A statement released by the Attorney General’s office said the Public Ministry was in favour of changing Sócrates’ terms of detention as it considered it had “reinforced the consolidation of evidence” and that Sócrates no longer posed a threat to the inquiry.
“The central court of criminal instruction has determined that the defendant remain subject to house arrest (without an electronic tag) as well as prohibited from contacting other defendants in the case”.
Intriguingly – and coming on the same day as the news that three major football matches are planned for looming election day (click here) – Sócrates’ release coincided with the Portugal – France Euro 2016 qualifying match, playing out in Lisbon.

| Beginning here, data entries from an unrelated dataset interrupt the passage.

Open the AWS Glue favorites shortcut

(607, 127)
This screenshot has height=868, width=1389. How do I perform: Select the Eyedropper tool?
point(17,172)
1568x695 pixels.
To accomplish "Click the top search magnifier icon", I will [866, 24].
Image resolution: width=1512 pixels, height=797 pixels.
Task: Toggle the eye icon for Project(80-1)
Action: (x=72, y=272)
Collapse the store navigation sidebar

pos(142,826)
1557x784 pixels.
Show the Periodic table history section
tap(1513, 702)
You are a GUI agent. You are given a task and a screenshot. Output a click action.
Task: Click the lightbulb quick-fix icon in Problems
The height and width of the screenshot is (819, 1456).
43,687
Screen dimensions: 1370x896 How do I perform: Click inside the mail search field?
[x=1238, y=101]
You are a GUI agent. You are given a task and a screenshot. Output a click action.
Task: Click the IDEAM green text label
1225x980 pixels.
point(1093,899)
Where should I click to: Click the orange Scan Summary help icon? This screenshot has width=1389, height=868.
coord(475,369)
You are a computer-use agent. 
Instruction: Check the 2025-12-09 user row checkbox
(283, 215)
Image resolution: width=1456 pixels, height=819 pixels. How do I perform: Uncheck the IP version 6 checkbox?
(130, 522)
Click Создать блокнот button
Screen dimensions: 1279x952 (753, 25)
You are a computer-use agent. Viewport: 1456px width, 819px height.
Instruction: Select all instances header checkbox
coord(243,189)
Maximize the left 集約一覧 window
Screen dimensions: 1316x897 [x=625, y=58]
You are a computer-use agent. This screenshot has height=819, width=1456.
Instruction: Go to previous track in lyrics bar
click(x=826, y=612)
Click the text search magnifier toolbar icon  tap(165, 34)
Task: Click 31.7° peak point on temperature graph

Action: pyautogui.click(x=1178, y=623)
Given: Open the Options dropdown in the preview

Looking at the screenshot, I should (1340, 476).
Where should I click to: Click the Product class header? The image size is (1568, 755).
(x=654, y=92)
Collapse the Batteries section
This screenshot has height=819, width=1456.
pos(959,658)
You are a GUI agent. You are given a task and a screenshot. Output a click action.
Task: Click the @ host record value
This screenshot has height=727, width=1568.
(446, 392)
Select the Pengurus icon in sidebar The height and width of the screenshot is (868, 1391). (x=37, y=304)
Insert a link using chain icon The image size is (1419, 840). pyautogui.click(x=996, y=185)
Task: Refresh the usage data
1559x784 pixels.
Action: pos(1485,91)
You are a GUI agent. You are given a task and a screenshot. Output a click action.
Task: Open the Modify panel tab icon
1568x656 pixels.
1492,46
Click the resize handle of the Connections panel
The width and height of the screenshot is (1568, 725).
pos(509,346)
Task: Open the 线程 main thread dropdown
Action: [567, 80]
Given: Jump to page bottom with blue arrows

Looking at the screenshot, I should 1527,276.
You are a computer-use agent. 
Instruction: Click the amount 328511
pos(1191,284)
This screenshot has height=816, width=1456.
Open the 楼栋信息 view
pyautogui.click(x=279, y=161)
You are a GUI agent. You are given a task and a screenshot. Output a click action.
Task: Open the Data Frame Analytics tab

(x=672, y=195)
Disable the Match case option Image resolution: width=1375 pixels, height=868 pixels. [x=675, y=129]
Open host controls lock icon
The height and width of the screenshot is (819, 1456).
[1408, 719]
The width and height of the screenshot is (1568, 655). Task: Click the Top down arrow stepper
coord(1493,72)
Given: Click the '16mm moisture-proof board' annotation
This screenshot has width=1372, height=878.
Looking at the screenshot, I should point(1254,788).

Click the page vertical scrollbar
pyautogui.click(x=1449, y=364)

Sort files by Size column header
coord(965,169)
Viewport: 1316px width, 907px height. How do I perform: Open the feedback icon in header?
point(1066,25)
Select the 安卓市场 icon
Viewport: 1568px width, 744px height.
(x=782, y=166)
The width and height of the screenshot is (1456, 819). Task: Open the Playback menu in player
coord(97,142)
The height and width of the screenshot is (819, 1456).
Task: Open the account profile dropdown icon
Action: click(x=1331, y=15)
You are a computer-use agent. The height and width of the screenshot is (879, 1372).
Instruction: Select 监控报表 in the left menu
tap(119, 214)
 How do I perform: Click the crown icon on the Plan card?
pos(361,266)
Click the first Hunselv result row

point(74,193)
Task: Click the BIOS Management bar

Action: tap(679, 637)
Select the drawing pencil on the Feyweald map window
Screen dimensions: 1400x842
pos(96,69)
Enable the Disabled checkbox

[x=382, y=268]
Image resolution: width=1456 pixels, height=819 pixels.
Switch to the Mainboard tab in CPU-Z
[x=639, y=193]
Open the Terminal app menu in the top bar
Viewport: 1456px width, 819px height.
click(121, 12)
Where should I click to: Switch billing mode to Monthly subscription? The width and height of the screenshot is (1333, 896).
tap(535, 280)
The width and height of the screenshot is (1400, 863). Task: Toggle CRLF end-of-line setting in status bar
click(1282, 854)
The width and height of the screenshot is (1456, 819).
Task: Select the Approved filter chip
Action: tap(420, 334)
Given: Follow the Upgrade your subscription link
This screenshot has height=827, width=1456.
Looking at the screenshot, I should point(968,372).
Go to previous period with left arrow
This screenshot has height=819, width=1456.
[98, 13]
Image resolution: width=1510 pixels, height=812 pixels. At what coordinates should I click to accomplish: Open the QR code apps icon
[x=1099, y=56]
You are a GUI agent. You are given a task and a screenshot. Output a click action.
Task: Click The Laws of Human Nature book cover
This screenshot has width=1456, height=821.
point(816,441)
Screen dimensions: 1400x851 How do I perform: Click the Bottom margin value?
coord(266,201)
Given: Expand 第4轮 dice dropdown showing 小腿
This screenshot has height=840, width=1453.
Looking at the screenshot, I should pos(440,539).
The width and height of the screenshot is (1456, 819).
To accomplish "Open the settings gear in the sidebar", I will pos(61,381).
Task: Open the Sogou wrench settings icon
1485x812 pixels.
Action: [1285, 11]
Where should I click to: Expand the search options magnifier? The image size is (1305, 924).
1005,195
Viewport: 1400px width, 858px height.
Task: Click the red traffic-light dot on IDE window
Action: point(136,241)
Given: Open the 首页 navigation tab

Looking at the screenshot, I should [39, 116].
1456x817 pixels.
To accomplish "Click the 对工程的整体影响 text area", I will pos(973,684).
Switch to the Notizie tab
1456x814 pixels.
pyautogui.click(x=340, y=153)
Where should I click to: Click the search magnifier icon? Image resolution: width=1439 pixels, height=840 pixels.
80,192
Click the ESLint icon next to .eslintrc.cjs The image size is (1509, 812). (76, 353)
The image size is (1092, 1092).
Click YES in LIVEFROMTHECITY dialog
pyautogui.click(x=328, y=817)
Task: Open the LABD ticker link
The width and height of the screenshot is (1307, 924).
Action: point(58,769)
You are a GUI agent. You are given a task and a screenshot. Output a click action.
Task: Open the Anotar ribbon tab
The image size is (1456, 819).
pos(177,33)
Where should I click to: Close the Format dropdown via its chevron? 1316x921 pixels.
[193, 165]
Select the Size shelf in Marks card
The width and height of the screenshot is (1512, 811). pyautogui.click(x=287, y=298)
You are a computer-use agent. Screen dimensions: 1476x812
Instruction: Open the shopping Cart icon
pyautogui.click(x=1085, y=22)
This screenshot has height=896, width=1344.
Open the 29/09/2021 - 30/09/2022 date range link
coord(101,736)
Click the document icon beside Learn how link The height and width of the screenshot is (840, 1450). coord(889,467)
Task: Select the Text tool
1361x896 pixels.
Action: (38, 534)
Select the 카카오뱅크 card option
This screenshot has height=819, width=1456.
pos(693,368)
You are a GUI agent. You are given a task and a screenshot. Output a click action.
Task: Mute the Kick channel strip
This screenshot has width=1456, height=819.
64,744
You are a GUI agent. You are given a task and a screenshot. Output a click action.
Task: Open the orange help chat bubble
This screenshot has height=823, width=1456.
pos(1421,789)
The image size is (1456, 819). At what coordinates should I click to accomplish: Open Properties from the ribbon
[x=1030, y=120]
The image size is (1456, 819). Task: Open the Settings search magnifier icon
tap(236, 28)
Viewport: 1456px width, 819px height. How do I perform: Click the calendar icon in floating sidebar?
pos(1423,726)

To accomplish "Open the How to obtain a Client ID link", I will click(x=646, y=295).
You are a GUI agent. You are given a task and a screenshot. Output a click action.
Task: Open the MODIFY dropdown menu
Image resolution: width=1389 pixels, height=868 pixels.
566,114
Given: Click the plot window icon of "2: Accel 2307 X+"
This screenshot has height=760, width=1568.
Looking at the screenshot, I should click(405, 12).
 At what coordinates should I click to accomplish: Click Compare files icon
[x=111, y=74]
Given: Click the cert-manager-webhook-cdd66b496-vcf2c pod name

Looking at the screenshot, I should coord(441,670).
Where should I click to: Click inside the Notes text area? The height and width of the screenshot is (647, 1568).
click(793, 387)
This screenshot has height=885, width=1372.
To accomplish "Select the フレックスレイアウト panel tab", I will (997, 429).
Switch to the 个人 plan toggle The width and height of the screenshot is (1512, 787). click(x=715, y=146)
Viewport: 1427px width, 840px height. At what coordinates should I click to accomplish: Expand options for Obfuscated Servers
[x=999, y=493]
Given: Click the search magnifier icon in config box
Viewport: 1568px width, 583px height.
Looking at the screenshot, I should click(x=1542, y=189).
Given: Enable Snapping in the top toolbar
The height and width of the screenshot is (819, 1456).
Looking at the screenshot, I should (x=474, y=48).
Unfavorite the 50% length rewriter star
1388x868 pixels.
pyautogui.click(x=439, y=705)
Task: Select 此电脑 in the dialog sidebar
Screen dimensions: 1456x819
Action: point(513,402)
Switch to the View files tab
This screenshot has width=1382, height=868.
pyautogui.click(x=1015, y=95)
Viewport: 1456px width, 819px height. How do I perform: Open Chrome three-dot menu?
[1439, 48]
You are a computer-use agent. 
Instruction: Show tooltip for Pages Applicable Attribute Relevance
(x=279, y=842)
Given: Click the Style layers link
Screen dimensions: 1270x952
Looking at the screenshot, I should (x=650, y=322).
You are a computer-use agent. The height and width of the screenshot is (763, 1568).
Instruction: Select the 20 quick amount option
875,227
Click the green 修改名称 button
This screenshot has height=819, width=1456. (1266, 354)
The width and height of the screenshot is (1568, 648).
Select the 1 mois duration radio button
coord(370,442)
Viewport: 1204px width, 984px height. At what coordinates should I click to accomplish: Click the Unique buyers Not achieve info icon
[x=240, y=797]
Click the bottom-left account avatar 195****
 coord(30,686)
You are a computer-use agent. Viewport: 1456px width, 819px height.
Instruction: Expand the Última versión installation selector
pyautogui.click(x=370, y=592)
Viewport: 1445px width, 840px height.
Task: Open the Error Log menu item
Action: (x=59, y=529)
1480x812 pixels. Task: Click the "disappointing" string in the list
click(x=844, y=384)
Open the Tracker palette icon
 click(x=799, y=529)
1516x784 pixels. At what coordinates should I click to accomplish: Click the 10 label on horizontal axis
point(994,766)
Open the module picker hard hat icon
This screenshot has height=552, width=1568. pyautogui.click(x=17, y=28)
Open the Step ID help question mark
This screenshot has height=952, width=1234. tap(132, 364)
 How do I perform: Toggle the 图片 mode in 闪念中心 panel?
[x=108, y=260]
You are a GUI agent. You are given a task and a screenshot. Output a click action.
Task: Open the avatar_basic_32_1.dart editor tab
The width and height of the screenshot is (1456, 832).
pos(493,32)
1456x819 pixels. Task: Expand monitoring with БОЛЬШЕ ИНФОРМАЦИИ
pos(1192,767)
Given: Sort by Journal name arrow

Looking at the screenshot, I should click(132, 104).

Whether it will add a new charge to the nation’s pre-election campaign, remains to be seen. For now, reaction is muted with prime minister Pedro Passos Coelho refusing to comment and Socialist leader António Costa saying the two situations are very separate.
Talking to SIC noticias last night, he said: “They are running in parallel. People will determine how they vote, just as Justice will determine its functions and Engineer José Sócrates will determine his defence”.
As the nation’s media has long explained, Sócrates is under suspicion of corruption, fiscal fraud and money-laundering on a vast scale.
National tabloid Correio da Manhã has consistently alluded to suspicions that Sócrates even bent planning laws in exchange for financial kick-backs, and today’s front page returns to the €12 million alleged to have come from the Algarve’s Vale do Lobo resort, as a “commission”.
The “Vale do Lobo connection” is also thought to involve co-defendant and former Socialist minister Armando Vara, who remains under house arrest with an electronic tag as part of the ongoing Marquês investigation.
With Sócrates’ release to a house owned by his former wife Sofia Fava, all Marquês’ nine defendants are now out of jail, though a total of four are now under house arrest, forbidden to make contact with each other.
Another proviso of Sócrates’ release is that he does not make any contact with Hélder Bataglia, claims CM – one of the joint owners of Vale do Lobo.